## Work to be completed
Revise the part of the material that opens with the line containing "select circle handle" and closes with the line containing "tap(386, 248)": give those lines again with "Search" replaced by "Settings" and nothing else changed.

## Supplied material
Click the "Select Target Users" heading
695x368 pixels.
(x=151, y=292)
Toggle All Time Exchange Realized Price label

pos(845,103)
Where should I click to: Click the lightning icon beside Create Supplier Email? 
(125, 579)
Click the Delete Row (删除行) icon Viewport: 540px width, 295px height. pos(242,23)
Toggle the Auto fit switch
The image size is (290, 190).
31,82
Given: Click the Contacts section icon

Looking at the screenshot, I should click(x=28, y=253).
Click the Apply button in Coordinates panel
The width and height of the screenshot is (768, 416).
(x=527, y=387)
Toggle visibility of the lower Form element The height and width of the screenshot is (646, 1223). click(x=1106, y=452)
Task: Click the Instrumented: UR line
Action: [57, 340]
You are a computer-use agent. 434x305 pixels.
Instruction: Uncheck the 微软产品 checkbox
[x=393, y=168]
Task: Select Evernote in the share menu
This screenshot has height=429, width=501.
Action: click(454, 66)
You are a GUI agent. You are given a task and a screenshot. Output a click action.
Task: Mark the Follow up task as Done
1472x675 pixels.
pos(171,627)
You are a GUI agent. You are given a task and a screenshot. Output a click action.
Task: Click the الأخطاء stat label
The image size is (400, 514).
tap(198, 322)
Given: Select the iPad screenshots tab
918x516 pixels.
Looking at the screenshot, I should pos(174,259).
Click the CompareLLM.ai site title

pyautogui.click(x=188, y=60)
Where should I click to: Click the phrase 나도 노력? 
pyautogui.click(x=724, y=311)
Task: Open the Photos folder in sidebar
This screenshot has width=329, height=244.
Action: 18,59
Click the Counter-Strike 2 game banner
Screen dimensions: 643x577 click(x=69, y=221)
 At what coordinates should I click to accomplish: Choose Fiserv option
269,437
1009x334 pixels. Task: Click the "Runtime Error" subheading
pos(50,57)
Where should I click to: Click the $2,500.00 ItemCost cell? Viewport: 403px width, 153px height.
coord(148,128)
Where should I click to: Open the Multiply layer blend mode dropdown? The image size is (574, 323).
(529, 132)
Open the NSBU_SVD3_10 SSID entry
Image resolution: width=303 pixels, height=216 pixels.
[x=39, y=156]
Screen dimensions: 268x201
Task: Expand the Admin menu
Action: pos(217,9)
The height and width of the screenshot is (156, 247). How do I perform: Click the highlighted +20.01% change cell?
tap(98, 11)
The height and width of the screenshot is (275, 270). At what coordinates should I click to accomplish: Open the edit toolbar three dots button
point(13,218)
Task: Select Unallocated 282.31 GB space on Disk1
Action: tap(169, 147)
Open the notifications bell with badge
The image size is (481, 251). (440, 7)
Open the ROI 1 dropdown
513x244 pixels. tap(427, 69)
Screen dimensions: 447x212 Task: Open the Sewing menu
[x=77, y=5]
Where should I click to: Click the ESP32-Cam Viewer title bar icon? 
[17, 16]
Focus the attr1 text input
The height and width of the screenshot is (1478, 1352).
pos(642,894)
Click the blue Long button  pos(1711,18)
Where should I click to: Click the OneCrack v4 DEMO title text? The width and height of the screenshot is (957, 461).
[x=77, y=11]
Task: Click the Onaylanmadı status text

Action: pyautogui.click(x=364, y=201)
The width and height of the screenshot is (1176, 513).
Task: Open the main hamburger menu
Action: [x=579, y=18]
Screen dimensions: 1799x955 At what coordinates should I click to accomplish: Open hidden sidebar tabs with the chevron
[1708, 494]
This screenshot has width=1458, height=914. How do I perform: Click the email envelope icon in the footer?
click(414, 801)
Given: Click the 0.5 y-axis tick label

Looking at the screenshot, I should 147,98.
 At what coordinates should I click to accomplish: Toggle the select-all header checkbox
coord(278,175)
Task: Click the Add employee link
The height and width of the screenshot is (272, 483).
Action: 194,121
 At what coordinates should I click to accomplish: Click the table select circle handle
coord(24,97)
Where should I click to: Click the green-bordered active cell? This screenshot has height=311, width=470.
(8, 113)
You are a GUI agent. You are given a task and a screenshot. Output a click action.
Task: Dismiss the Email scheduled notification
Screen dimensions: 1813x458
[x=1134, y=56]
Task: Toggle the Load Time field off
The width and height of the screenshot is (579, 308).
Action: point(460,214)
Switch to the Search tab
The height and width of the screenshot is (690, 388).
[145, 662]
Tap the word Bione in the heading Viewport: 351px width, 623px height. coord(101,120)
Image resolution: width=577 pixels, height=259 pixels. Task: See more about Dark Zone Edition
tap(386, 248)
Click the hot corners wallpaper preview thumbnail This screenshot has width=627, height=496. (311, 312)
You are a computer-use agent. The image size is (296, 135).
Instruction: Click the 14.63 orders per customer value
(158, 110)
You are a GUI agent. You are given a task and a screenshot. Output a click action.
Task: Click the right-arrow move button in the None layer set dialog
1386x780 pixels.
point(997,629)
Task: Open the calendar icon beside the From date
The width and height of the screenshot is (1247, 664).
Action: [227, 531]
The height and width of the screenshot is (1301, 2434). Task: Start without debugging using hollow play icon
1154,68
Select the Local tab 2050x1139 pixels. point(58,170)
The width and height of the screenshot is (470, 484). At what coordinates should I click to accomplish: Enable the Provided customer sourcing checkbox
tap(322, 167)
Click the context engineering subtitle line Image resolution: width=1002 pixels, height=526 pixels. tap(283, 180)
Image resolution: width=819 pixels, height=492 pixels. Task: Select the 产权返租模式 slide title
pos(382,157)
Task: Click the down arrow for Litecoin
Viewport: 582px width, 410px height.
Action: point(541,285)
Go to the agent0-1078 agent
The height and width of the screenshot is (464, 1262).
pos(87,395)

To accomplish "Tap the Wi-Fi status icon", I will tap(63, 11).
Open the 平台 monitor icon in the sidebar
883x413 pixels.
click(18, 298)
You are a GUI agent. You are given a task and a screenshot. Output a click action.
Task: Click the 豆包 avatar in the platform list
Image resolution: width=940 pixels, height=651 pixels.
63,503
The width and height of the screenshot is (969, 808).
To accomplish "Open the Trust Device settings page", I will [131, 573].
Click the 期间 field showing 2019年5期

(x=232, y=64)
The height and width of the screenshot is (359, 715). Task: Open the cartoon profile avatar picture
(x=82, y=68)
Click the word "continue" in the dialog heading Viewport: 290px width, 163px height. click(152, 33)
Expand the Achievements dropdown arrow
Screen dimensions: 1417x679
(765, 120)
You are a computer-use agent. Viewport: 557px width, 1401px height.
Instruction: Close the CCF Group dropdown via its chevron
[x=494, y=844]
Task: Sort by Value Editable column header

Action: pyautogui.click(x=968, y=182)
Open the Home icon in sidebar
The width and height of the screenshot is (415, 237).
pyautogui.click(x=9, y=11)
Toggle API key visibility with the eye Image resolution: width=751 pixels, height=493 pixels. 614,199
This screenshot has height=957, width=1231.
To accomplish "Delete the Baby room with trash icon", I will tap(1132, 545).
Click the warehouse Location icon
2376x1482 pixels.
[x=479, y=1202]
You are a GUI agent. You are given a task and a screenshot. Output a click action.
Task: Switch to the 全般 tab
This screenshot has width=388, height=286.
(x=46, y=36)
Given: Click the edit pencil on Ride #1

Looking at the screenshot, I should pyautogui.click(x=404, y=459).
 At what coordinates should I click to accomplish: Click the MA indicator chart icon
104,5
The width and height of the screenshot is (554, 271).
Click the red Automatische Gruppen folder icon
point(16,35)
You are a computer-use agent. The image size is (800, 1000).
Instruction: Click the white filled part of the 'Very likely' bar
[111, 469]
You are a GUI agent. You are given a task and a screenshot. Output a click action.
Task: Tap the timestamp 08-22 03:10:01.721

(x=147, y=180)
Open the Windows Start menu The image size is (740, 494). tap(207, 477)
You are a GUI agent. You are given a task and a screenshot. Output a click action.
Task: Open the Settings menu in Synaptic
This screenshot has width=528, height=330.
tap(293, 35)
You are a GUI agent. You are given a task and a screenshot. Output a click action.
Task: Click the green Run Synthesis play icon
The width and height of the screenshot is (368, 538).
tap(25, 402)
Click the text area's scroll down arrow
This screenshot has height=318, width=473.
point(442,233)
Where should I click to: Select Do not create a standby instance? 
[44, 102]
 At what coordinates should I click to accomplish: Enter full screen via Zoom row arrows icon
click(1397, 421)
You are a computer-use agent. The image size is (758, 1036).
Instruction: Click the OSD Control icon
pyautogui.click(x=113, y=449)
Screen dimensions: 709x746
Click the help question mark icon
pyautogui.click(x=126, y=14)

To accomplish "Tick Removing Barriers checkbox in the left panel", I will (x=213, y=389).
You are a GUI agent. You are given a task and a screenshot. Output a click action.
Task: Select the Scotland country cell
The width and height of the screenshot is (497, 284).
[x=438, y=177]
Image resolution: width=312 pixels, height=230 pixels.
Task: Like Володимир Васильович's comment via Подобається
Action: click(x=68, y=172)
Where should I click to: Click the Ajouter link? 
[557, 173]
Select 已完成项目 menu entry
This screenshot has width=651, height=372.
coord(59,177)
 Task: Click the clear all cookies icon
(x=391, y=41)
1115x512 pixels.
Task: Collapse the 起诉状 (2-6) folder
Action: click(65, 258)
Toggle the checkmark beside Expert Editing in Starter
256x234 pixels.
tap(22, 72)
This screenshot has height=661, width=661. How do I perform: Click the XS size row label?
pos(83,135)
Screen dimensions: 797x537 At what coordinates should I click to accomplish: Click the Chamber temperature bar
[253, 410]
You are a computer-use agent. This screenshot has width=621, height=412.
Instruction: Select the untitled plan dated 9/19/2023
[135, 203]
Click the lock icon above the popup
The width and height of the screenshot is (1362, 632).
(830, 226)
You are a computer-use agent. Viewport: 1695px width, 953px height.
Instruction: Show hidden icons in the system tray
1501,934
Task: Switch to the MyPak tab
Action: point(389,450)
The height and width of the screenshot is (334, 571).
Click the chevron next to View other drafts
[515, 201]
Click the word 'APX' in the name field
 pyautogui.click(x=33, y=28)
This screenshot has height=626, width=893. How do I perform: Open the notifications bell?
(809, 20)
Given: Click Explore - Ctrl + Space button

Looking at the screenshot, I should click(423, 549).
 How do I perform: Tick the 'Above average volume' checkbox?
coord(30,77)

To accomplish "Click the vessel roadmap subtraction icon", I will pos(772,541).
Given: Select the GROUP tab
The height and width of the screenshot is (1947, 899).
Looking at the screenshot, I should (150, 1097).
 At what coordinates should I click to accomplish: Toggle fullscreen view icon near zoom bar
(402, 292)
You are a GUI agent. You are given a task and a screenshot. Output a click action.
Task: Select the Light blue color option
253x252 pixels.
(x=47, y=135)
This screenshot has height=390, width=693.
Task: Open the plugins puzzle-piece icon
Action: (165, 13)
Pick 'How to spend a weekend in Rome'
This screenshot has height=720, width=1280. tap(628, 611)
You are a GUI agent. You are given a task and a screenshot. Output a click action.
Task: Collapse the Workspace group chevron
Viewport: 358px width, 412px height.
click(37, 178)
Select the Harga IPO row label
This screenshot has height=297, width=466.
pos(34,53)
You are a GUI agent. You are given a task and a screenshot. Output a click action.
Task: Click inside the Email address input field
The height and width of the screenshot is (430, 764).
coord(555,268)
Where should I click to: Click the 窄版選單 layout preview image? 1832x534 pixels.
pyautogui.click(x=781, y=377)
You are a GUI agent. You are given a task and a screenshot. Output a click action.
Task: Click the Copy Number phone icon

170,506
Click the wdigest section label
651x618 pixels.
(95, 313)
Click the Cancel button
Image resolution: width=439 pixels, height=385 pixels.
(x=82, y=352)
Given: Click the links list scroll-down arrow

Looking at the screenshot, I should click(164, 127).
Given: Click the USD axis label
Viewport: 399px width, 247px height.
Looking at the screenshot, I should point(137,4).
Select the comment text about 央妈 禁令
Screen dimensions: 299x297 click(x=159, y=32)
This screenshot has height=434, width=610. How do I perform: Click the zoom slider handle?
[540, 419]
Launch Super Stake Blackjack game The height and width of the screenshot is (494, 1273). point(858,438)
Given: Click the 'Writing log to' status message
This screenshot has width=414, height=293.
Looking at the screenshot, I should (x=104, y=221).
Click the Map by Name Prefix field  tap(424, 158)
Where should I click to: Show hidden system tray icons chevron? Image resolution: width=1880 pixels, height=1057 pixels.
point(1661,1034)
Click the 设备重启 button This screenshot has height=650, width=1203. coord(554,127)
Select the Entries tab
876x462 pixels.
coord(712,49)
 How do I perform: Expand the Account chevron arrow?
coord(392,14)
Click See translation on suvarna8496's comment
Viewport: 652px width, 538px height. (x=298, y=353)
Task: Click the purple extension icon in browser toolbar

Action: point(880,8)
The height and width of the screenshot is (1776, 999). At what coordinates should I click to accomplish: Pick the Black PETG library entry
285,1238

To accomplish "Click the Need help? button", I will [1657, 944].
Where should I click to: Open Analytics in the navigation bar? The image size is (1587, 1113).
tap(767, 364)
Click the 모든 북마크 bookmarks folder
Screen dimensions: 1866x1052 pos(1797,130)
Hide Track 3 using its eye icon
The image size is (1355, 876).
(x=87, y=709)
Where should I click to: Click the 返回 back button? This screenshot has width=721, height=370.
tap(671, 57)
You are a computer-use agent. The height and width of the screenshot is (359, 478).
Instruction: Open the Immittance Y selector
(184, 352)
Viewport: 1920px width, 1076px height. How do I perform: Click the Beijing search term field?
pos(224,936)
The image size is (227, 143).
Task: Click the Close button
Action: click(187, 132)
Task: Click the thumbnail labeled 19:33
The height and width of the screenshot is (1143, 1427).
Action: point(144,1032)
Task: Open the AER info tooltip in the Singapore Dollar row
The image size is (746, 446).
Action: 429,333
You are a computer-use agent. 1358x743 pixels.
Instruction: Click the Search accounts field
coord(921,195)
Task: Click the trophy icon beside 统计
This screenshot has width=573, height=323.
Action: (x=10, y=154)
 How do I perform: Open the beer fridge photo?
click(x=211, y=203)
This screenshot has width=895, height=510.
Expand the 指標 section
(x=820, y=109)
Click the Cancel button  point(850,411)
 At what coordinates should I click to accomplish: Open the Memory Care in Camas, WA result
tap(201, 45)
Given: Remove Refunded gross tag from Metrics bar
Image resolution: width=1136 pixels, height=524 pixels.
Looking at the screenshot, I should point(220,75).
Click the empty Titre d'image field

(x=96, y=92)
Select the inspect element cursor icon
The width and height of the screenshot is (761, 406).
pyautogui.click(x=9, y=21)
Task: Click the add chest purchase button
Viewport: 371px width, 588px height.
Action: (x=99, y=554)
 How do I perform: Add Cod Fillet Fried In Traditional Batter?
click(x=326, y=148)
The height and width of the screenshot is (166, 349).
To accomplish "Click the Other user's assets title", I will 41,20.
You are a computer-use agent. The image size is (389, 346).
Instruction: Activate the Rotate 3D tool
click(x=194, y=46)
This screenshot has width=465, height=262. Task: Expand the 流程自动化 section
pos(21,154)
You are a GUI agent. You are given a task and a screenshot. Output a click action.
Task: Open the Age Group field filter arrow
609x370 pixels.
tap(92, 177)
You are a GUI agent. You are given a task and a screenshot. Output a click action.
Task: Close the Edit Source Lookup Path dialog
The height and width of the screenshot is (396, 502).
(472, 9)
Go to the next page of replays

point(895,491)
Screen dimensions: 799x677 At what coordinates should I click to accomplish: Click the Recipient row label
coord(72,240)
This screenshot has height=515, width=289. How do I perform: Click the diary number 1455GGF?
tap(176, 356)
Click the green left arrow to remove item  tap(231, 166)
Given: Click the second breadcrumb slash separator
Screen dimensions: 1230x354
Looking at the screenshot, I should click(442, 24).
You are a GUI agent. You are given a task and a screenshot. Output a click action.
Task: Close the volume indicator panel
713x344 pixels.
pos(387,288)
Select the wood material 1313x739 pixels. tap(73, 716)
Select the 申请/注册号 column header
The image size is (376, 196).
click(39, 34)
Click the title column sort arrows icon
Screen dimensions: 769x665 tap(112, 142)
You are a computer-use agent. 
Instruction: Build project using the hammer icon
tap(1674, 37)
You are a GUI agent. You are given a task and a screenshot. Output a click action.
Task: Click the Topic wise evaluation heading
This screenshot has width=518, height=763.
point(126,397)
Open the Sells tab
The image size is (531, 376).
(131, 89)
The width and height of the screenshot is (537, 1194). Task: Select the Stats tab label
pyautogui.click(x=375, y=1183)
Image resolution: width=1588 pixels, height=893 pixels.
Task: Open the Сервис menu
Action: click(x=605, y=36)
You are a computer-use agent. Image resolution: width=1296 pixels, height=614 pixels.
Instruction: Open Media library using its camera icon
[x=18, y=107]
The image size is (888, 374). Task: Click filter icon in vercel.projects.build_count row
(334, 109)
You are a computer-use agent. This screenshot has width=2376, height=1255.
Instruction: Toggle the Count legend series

## Worked answer
 At what coordinates should I click to accomplish: Click the table select circle handle
coord(24,97)
Where should I click to: Click the green-bordered active cell? This screenshot has height=311, width=470.
(8, 113)
You are a GUI agent. You are given a task and a screenshot. Output a click action.
Task: Dismiss the Email scheduled notification
Screen dimensions: 1813x458
[x=1134, y=56]
Task: Toggle the Load Time field off
The width and height of the screenshot is (579, 308).
Action: point(460,214)
Switch to the Settings tab
The height and width of the screenshot is (690, 388).
[145, 662]
Tap the word Bione in the heading Viewport: 351px width, 623px height. coord(101,120)
Image resolution: width=577 pixels, height=259 pixels. Task: See more about Dark Zone Edition
tap(386, 248)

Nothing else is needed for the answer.